For Ukraine, the failure of past assurances serves as a stark reminder of the limits of nonbinding diplomatic guarantees, especially in the context of an anti-colonial struggle. Despite explicit commitments from major powers to uphold Ukraine's sovereignty, Russia blatantly violated the agreement, while the United States and the United Kingdom, though condemning Russia's actions and providing military aid, did not fully uphold their commitments under the Budapest Memorandum. As global powers attempt to influence Ukraine's decisions, it is entirely understandable that Ukraine would be skeptical of security promises, particularly those tied to concessions like territorial loss.
The implications of U.S. President Donald Trump's rhetoric heighten concerns about the normalization of imperialism. In recent statements, Trump suggested that because Russia took land and suffered military losses, its territorial conquest should be accepted. This perspective does not oppose imperial power but instead reinforces it by treating territorial expansion through war as a natural part of global politics. Such a stance directly contradicts anti-imperialist principles, which reject land grabs as a means of legitimizing power.
This concept of imperialists taking land is not peace, it is domination. It legitimizes conquest under the guise of diplomacy and excuses similar policies elsewhere. Trump's rhetoric extends beyond Ukraine, as seen in his proposal that the U.S. should " own Gaza" after having funded its destruction. Such suggestions reduce the right to self-determination to a bargaining chip for powerful nations. Moreover, his policies on extraterritorial detention, such as using Guantánamo Bay for mass deportations, reflect the same colonial logic where land, borders, and even human lives are treated as assets to be shuffled and controlled by imperial powers. This is not about security or peace; it is about consolidating power through force and coercion.
While some in Ukraine and Eastern Europe may be bewildered by a segment of the Western left's inability to stand in solidarity with their struggles, there are deeper reasons for this disconnect. These deeply held beliefs are not merely the product of internet conspiracy theories, flawed praxis, or misinformation. The Western left is keenly aware of its own governments' history of exploiting humanitarian intervention, breaking promises to foreign nations, and engaging in imperialism. This skepticism dates to the Cold War era, when it resisted red scare tactics and anti-communist propaganda that were wielded to justify war and nationalism.
Building solidarity and trust between the Western left and Ukrainians requires bridging this divide.
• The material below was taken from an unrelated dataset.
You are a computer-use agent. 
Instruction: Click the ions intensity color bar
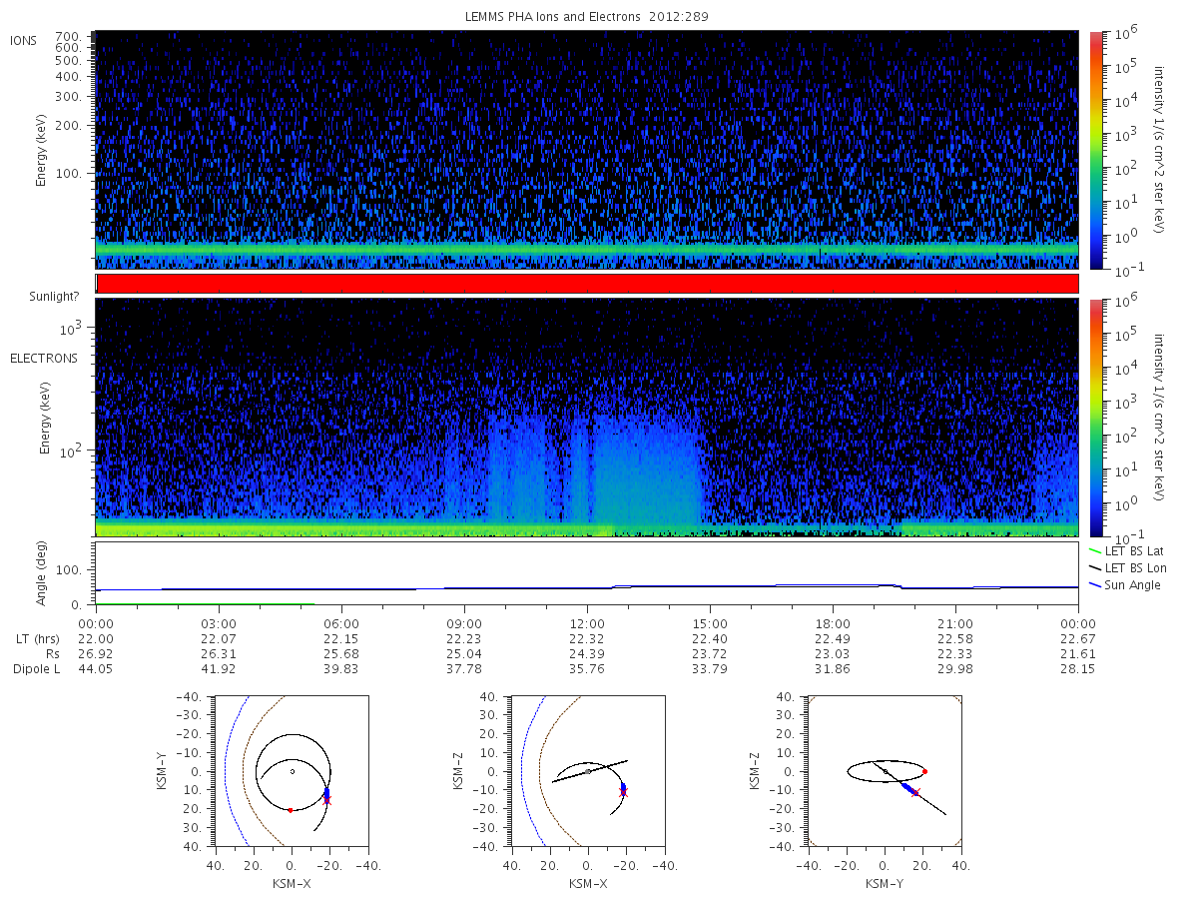1095,150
While those in the West best understand their own governments and institutions, Ukrainians fighting for survival are confronting a different imperial force, Russia. Yet to many on the Western left, Russia has long been the manufactured boogeyman used to justify imperialist wars.
Decolonizing the narrative on Ukraine means rejecting the imperialist framing that treats territorial conquest as an inevitable outcome of war and instead centering Ukrainian voices. Too often, discussions are shaped by Western geopolitical anxieties rather than the perspectives of those resisting Russian domination. A truly decolonial approach affirms Ukraine's struggle as one of self-determination against imperial rule, not merely a proxy in great-power politics.
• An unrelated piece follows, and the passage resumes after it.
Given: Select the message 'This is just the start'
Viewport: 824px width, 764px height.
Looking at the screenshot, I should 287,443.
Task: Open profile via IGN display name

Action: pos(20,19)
Trump's rhetoric reinforces imperialism, not peace. By suggesting that Russia's land seizures should be accepted due to its military losses, he legitimizes conquest as a political norm. This logic extends beyond Ukraine—his proposal that the U.S. should "own Gaza" and his calls to use Guantánamo Bay for mass deportations further reflect a colonial mindset where land, borders, and human lives are bargaining chips for the powerful.
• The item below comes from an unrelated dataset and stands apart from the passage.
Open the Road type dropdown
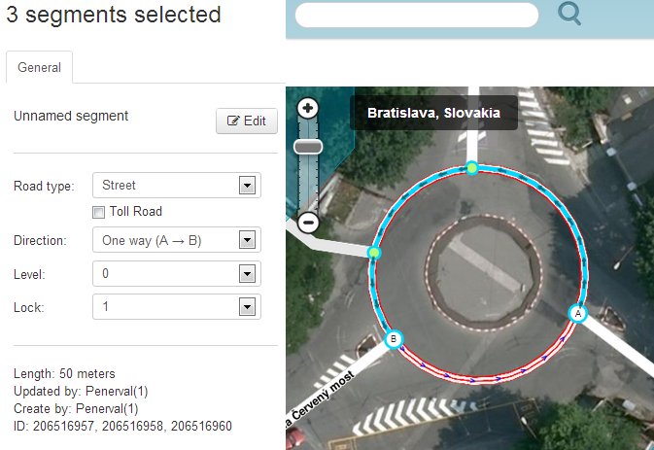Screen dimensions: 654x450 (176, 186)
Solidarity demands more than opposition to Western militarism; it requires confronting Russia's colonial ambitions and supporting those fighting for sovereignty. A just peace cannot be built on the normalization of land grabs and forced submission. Instead, it must be rooted in resisting empire in all its forms and standing with those asserting their right to self-determination.
In an interview, economist James K. Boyce discusses the relationship between war and economics, and how Trump’s talk of taking over Gaza and turning it into the “Riviera of the Middle East” is similar to the U.S. dispossession of Native Americans.
Can economics fuel conflict and war? Absolutely, and history is full of such examples. But economics can also pave the way to lasting peace, according to progressive economist James K. Boyce.
In the interview that follows, professor Boyce discusses the economics of war and the role that economics can play in peacemaking, including in places like Ukraine and Gaza, although he acknowledges that daunting challenges lie ahead for these two war-torn areas of the world. As for U.S. President Donald Trump’s plan for Gaza, Boyce puts it side by side with the dispossession of Native Americans in the United States.
James K. Boyce is professor emeritus of economics at the University of Massachusetts Amherst and a senior fellow of the Political Economy Research Institute (PERI). He is the author of Investing in Peace: Aid and Conditionality after Civil Warsand editor of Peace and the Public Purse: Economic Policies for Postwar Statebuildingand Economic Policy for Building Peace: The Lessons of El Salvador.He received the 2024 Global Inequality Research Award and the 2017 Leontief Prize for Advancing the Frontiers of Economic Thought. This interview is based on his seven-part video series released by the Institute for New Economic Thinking.
C. J. Polychroniou: Conflicts across the world have surged since 2020, making this one of the most violent periods since the end of the Cold War. The wars in Ukraine and Gaza have been most visible in the news, but there have been dozens of other conflicts, too. What lessons can we draw from history about the economics of war, the topic of your recent video series from the Institute for New Economic Thinking? How about if we start with the wars of conquest during the era of colonialism?
James K. Boyce: Economics is not just about mutually beneficial exchanges entered into by mutually consenting adults, though you could be forgiven for thinking so if your only acquaintance with the subject was a typical textbook. Real-world economics also is about coercive relationships in which one side benefits and the other loses. Such interactions—which can be grouped under the general rubric of plunder—involve not only outright force but also the manipulation of governments and markets, often occurring in the grey area between what is legal and what is not.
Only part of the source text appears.